[[ Supplied data, beginning ]]
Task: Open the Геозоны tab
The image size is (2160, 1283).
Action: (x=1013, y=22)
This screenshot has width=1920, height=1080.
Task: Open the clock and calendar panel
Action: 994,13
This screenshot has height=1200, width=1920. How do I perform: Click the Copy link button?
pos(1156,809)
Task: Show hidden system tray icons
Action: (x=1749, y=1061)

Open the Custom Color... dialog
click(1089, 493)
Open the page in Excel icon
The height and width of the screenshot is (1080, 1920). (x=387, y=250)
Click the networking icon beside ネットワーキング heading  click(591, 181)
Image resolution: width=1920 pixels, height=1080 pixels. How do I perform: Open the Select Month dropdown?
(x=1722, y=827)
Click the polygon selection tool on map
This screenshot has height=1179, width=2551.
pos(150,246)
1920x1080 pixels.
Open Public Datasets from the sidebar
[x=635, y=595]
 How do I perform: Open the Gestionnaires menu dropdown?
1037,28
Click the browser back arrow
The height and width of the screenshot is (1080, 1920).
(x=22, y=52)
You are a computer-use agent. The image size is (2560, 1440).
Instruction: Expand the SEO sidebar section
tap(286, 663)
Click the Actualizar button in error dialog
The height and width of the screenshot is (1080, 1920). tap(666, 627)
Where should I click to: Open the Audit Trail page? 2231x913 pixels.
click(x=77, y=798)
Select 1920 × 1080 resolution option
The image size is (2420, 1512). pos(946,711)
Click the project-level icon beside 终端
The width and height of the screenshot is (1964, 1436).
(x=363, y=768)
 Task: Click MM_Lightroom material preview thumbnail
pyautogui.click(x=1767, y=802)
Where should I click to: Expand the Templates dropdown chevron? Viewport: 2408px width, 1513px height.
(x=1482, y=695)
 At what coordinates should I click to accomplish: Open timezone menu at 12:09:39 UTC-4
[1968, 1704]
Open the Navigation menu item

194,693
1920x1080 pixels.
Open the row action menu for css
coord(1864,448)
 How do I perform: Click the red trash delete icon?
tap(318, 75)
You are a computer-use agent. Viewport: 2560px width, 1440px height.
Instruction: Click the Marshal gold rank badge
[[ Supplied data, end ]]
The data must be retyped in full, exactly as it reads.

Task: Open the Геозоны tab
The image size is (2160, 1283).
Action: (x=1013, y=22)
This screenshot has width=1920, height=1080.
Task: Open the clock and calendar panel
Action: 994,13
This screenshot has height=1200, width=1920. How do I perform: Click the Copy link button?
pos(1156,809)
Task: Show hidden system tray icons
Action: (x=1749, y=1061)

Open the Custom Color... dialog
click(1089, 493)
Open the page in Excel icon
The height and width of the screenshot is (1080, 1920). (x=387, y=250)
Click the networking icon beside ネットワーキング heading  click(591, 181)
Image resolution: width=1920 pixels, height=1080 pixels. How do I perform: Open the Select Month dropdown?
(x=1722, y=827)
Click the polygon selection tool on map
This screenshot has height=1179, width=2551.
pos(150,246)
1920x1080 pixels.
Open Public Datasets from the sidebar
[x=635, y=595]
 How do I perform: Open the Gestionnaires menu dropdown?
1037,28
Click the browser back arrow
The height and width of the screenshot is (1080, 1920).
(x=22, y=52)
You are a computer-use agent. The image size is (2560, 1440).
Instruction: Expand the SEO sidebar section
tap(286, 663)
Click the Actualizar button in error dialog
The height and width of the screenshot is (1080, 1920). tap(666, 627)
Where should I click to: Open the Audit Trail page? 2231x913 pixels.
click(x=77, y=798)
Select 1920 × 1080 resolution option
The image size is (2420, 1512). pos(946,711)
Click the project-level icon beside 终端
The width and height of the screenshot is (1964, 1436).
(x=363, y=768)
 Task: Click MM_Lightroom material preview thumbnail
pyautogui.click(x=1767, y=802)
Where should I click to: Expand the Templates dropdown chevron? Viewport: 2408px width, 1513px height.
(x=1482, y=695)
 At what coordinates should I click to accomplish: Open timezone menu at 12:09:39 UTC-4
[1968, 1704]
Open the Navigation menu item

194,693
1920x1080 pixels.
Open the row action menu for css
coord(1864,448)
 How do I perform: Click the red trash delete icon?
tap(318, 75)
You are a computer-use agent. Viewport: 2560px width, 1440px height.
Instruction: Click the Marshal gold rank badge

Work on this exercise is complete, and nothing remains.